Problem description ▸
Will you write out, word for word, every line from the one with "You are a computer-use agent." to the final line of the data below, with the pictures left out?

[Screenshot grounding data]
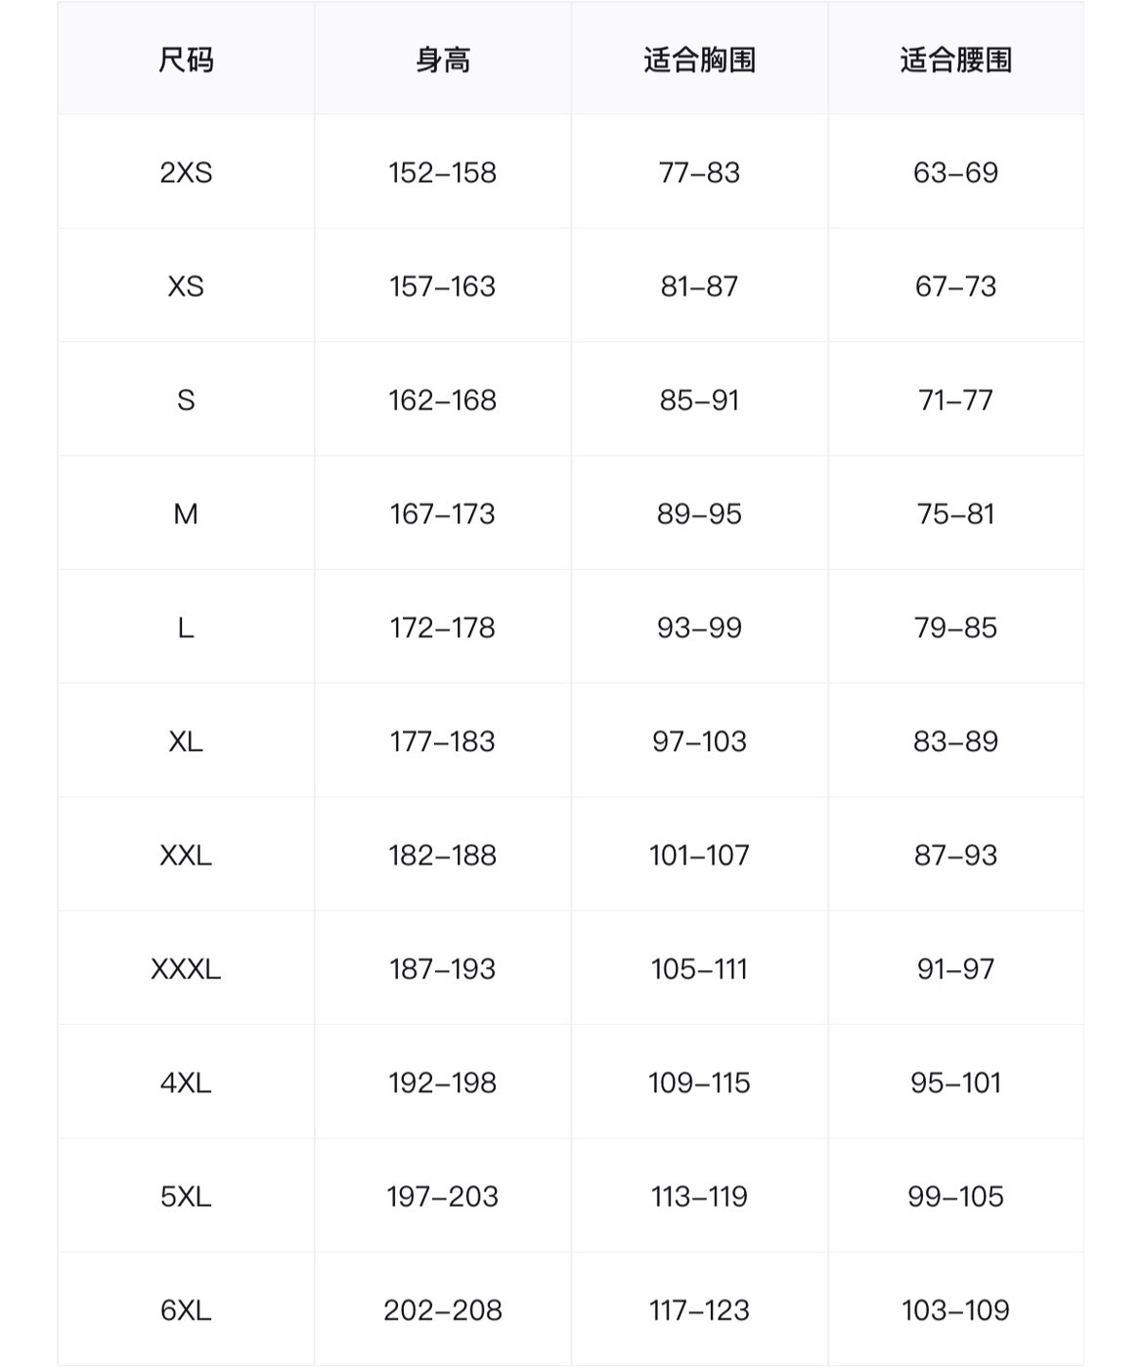This screenshot has height=1370, width=1143.
Task: Click the M size cell
Action: tap(186, 514)
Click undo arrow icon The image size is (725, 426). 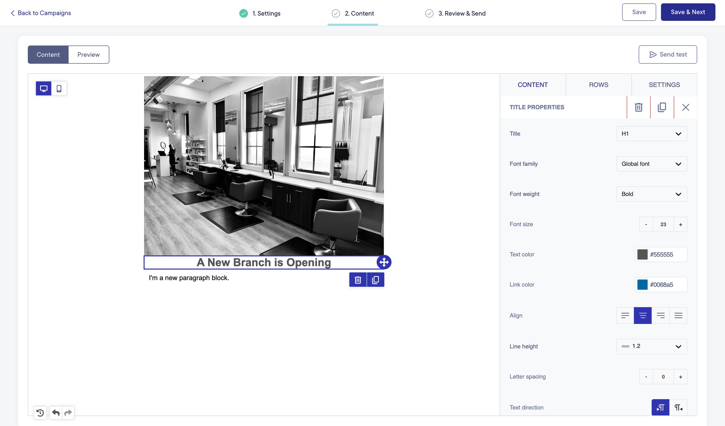(56, 412)
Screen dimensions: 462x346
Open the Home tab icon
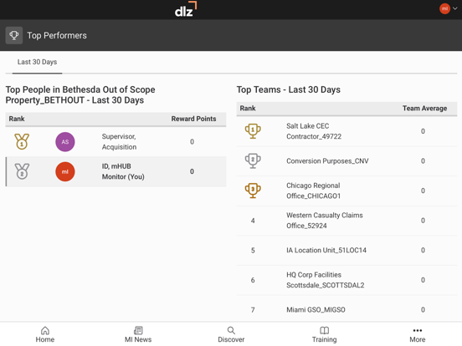coord(45,330)
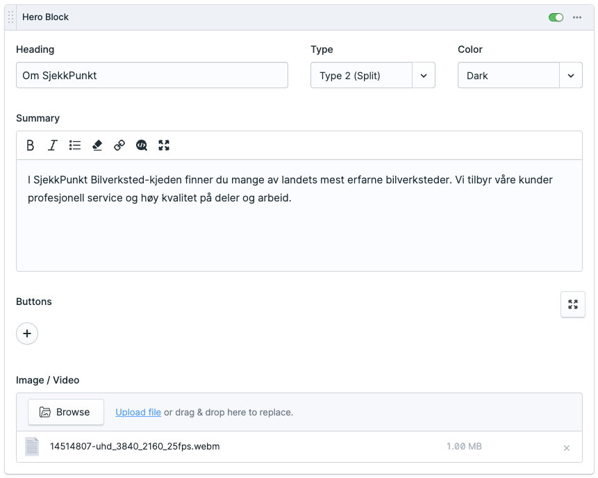
Task: Expand Summary editor to fullscreen
Action: tap(164, 145)
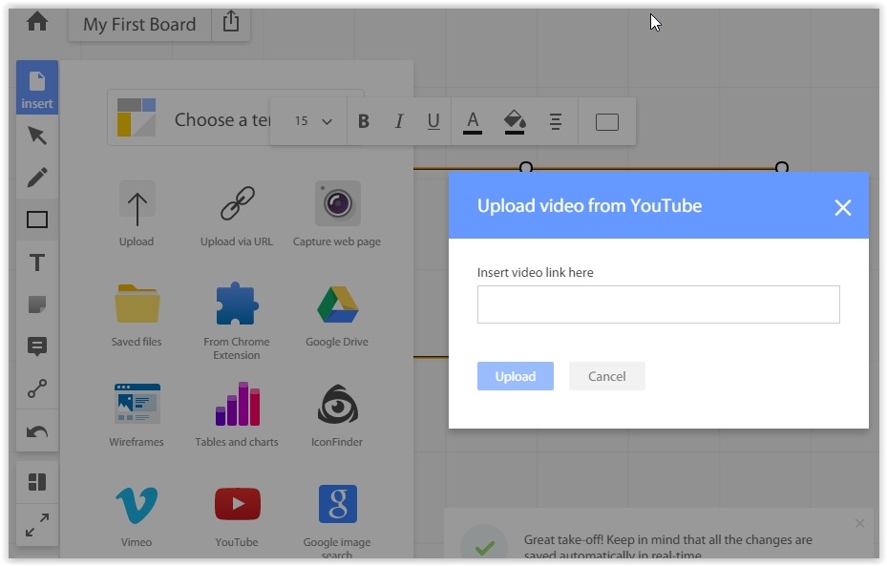Open the font size dropdown

[313, 121]
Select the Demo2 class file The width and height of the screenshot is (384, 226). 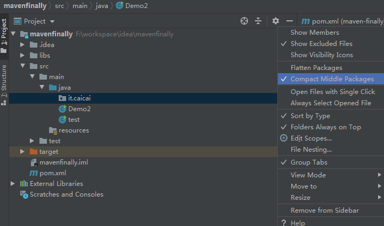pos(79,109)
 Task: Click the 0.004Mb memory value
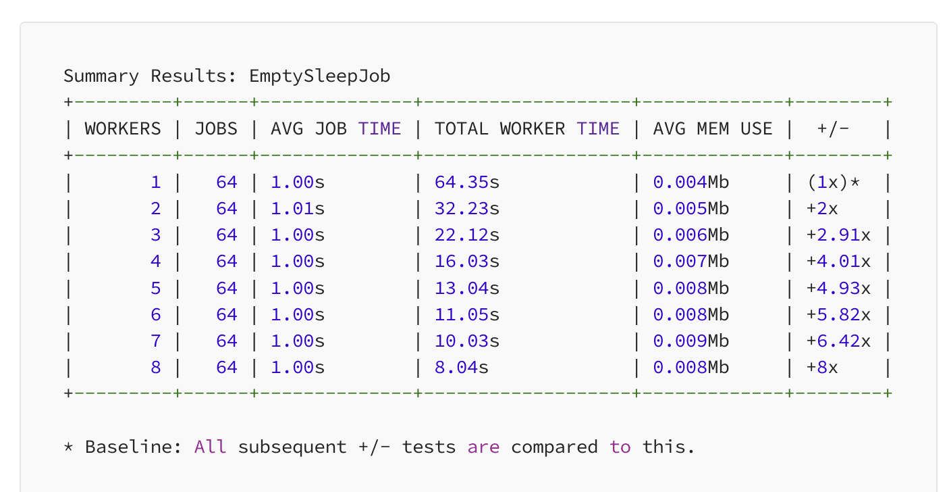(x=691, y=182)
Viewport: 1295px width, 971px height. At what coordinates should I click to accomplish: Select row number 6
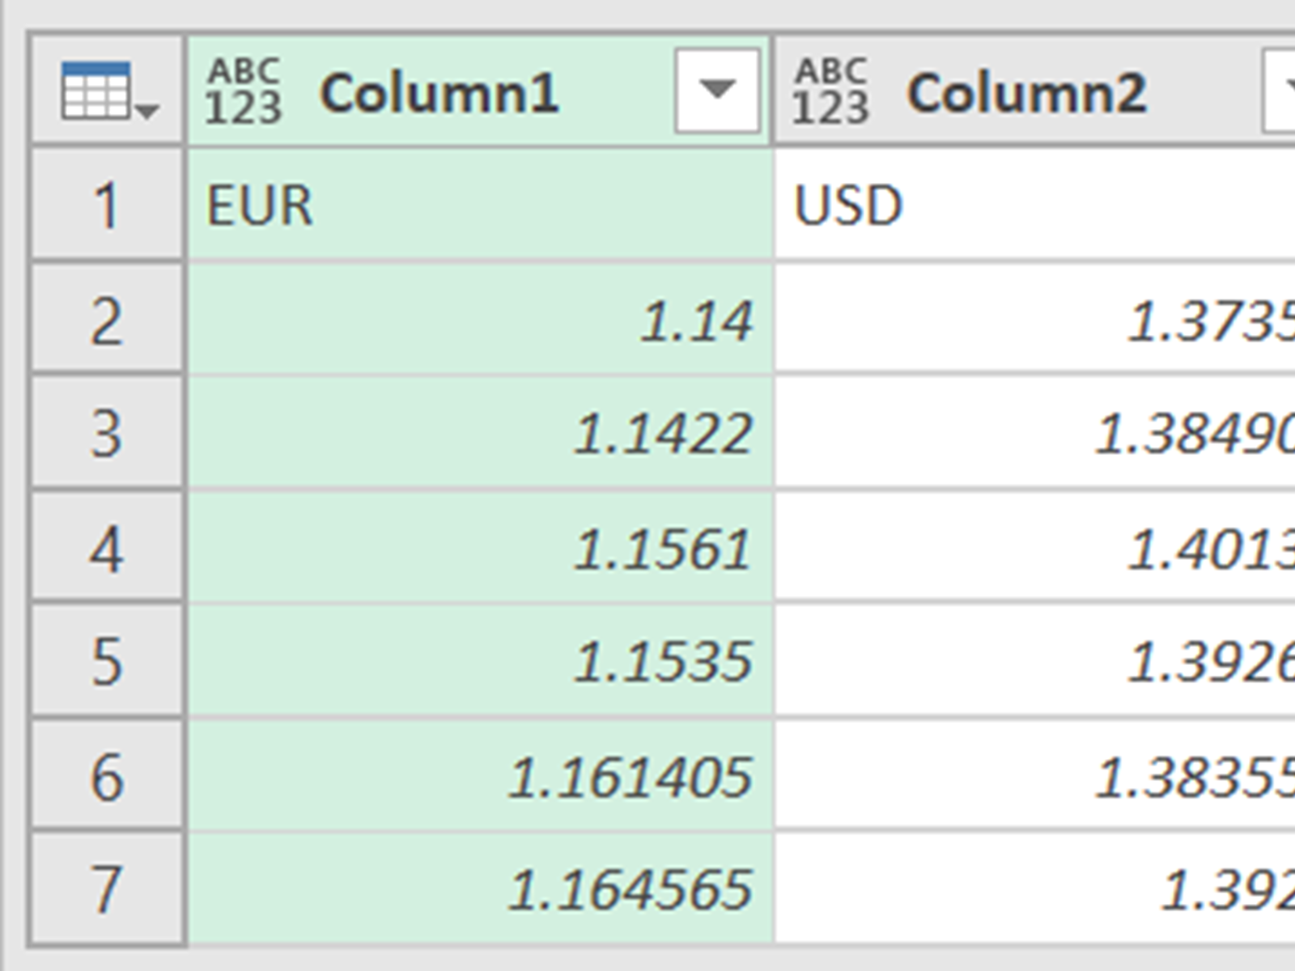pyautogui.click(x=107, y=777)
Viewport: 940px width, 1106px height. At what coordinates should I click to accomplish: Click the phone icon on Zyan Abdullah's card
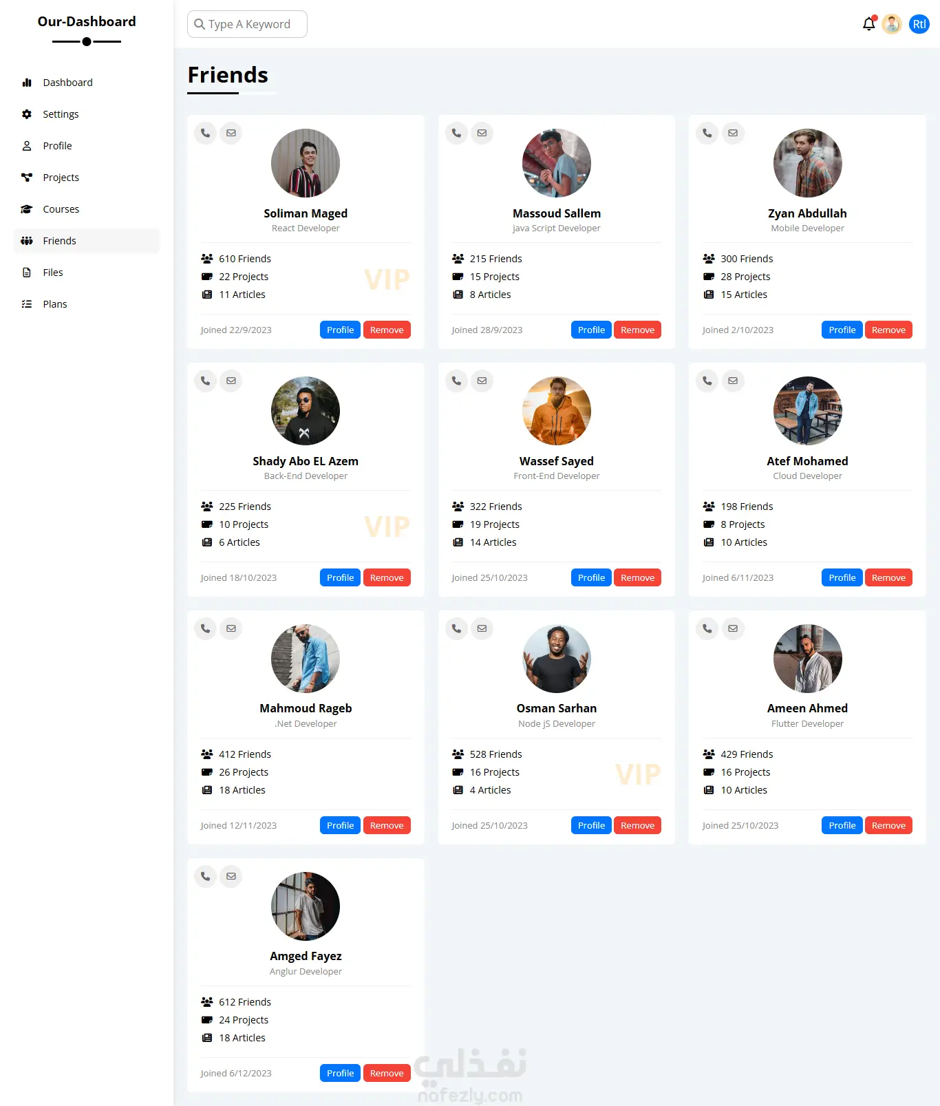tap(707, 133)
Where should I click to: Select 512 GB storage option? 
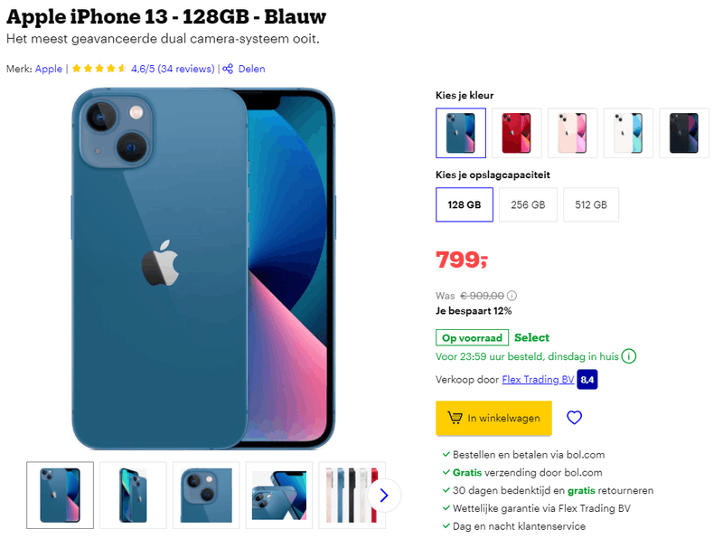click(x=591, y=204)
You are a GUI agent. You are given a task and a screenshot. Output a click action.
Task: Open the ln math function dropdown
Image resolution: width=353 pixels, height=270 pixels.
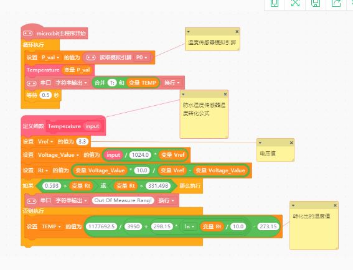tap(189, 226)
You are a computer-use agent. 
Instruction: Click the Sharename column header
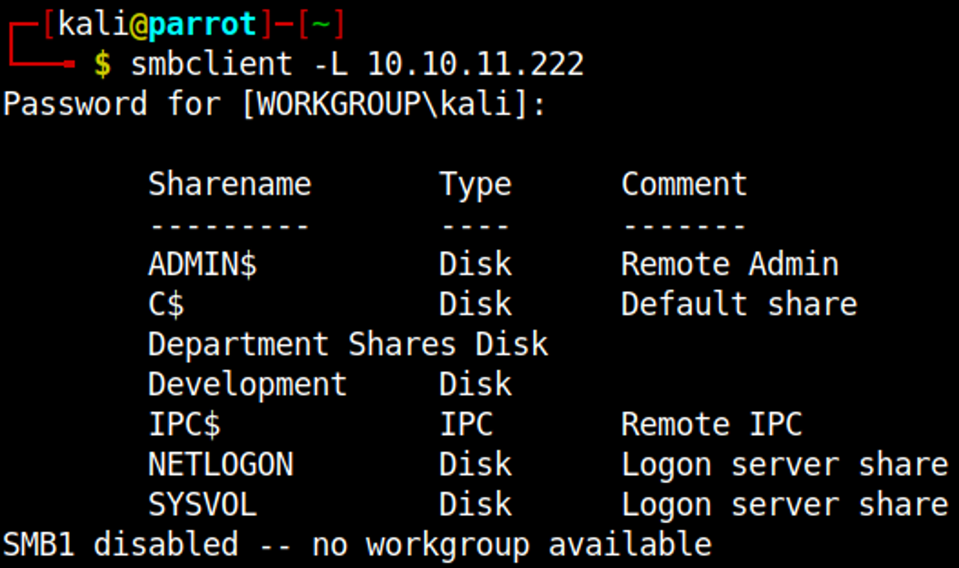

Answer to this exercise ▸
You are a computer-use agent. 
Instruction: Click the Sharename column header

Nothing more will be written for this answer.